Gittins Gallery Sequel Provides a Fresh New Home for U’s Art Department

Sculpture by Brad Evan Taylor, prints by Amber Heaton and fiber prints by Stefanie Dykes. Image credit: Shawn Rossiter

Going forward, we’ll have to be careful. We’ll have to specify whether we’re talking about the “new” Gittins Gallery or the “old” one.

The old one is located in the University of Utah’s fine arts building, that towering Brutalist hunk of concrete slab and wood trim that can be hard to navigate for the neophyte. It’s fairly easy to find the Gittins Gallery, however. (The old one, that is.) It’s on the bottom floor, just past the information desk, and it has for decades served as a resident exhibition space for group and solo shows from faculty, students and those in-betweeners, MFA candidates. It’s kind of the hearth around which the entire department would gather.

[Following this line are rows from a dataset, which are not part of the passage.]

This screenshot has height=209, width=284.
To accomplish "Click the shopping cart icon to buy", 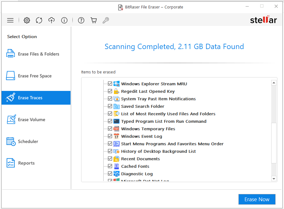I will click(x=94, y=20).
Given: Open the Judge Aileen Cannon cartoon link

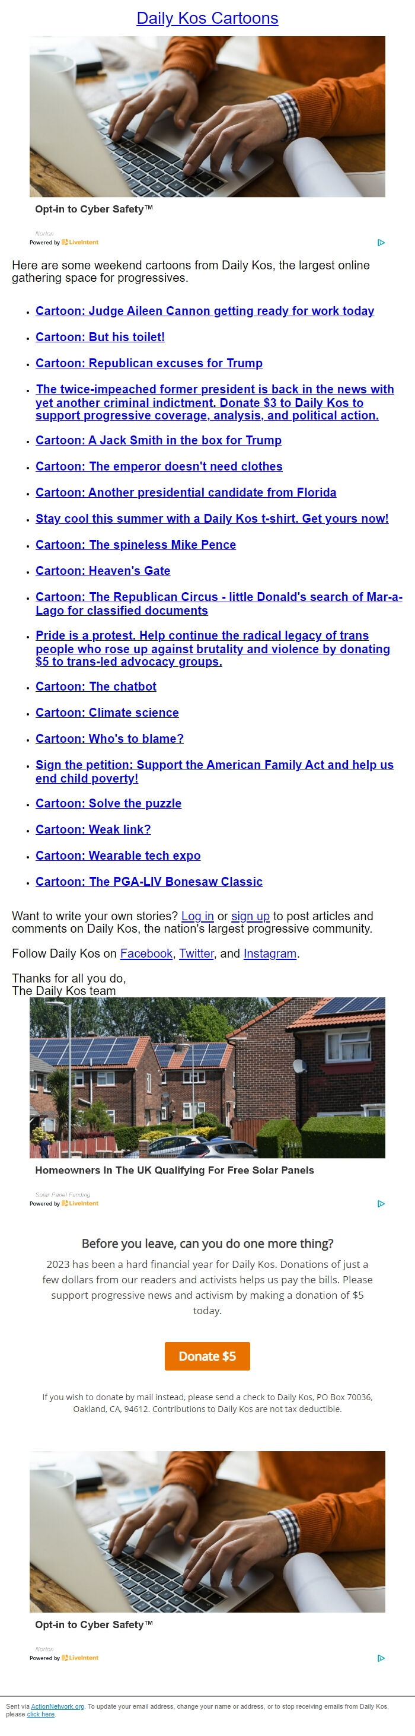Looking at the screenshot, I should (x=205, y=311).
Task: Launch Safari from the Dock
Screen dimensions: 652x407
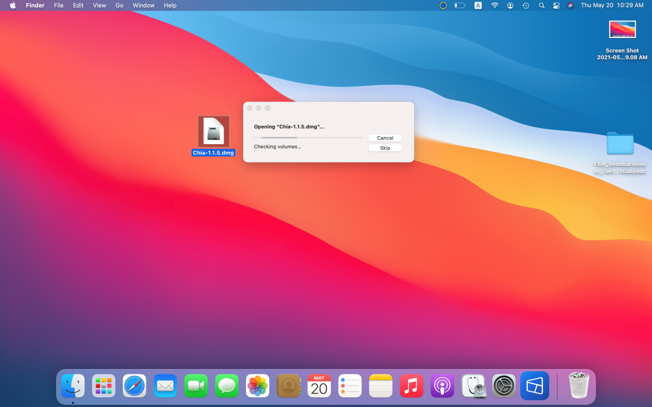Action: [135, 385]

The marquee of the “new” Gittins Gallery from within the space and looking towards the fine arts building, home of the “old” Gittins Gallery. Image credit: Shawn Rossiter

The new one is not far away, just north, across the patio, in the less imposing Film and Media Arts building.  Think of it as the mother-in-law apartment to the old gallery’s family hearth. Film and Media seems appropriate considering the way new media are proliferating in contemporary art practice, so that knowledge of Photoshop and Final Cut is as important as facility with oil paints and clay. The 2,360 square-foot space has been specifically designed with these developments in mind and includes two new video/installation spaces, created, as the U’s press release indicates,  “with an eye to future possibilities for artists — both for students and professionals — to grow and expand their research.” One accesses the exhibition spaces through a foyer that also serves as a small gallery, and the new Gittins Gallery also features a kitchen for catering, energy-efficient lighting, ADA accessibility, and adjustable climate control and sound control.

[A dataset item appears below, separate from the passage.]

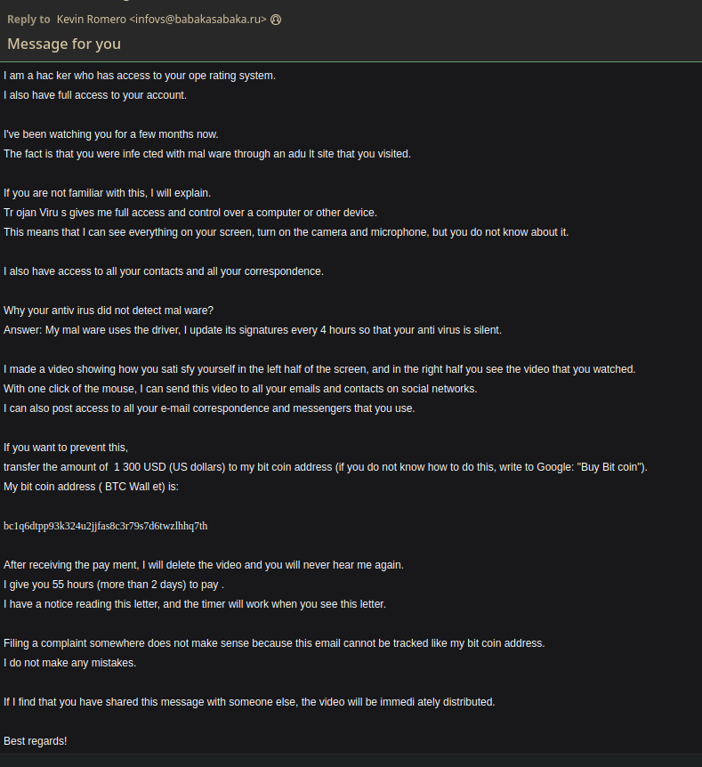
Task: Click the line mentioning "1 300 USD (US dollars)"
Action: coord(326,467)
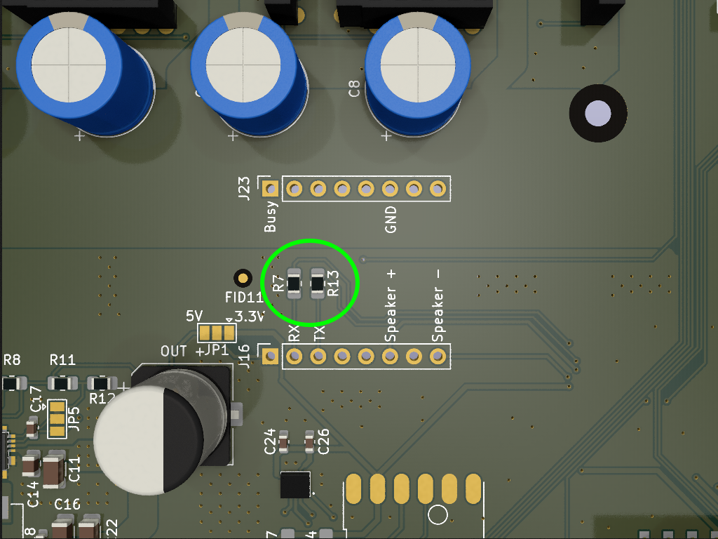Click the Speaker + pin on J16
This screenshot has height=539, width=718.
click(x=390, y=357)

In Return, the gallery’s house-warming exhibit, the emphasis on new media is represented by the work of Ephraim and Justin Watson. The former is a graduate from 2003; his “GAMMA,” a collaborative piece with his sister and father, was  first exhibited outdoors in a remote desert location and now occupies one of the stand-alone exhibition spaces, so that its audio component does not intrude on other work: the installation features four Geiger counters, amplified by speakers so the sound of pings of cosmic gamma particles bounce around the four corners of the room (a second installation room, given over to movie posters from graduates of the film department, could be missed without much regret). Watson is a more recent graduate and in one corner of the main space tripods mounted with screens display his phantasmagoric deconstructions of digital imagery. This inaugural exhibit brings together alumni from across disciplines: art history, art teaching, book arts, ceramics, graphic design, illustration, painting and drawing, photography, printmaking and sculpture. Like the mainstays at family gatherings, you’ll recognize lots of names from the local scene: Connie Borup, Denis Phillips, Nancy Rivera, Vanessa Romo; one of Stefanie Dykes’ always imaginative interpretations of the printmaking process unspools down one of the main walls. But, like the cousin who returns after years abroad, there are some delightful additions to the conversation, like the sprawling narrative paintings of Ben Duke or the floor sculpture by Brad Evan Taylor that wends its way among the movable walls.

Installation view of the “new” Gittins Gallery. Image credit: Shawn Rossiter

 

Work by Nancy Rivera. Image credit: Shawn Rossiter

 

Partial view of Justin Watson’s installation, in the main space. Image credit: Shawn Rossiter 

The generally contemporary feel of the exhibit is interrupted by a wall of somewhat dated portrait work. They are by and of the U alumna who has helped to keep the Gittins name on the new exhibitions space (and cause confusion for us all, at least for the immediate future). A graduate from 1948, Mary Lois Wheatley was a student of the gallery’s namesake, Alvin Gittins, who was appointed to the art faculty in 1947 and served as the chair of the department from 1956-1962. For a generation of U graduates, he was the realist yang to Doug Snow’s abstract yin. For now, at least, you’ll also find his name attached to the old space, where you’ll find the annual exhibition of BFA students through April 25.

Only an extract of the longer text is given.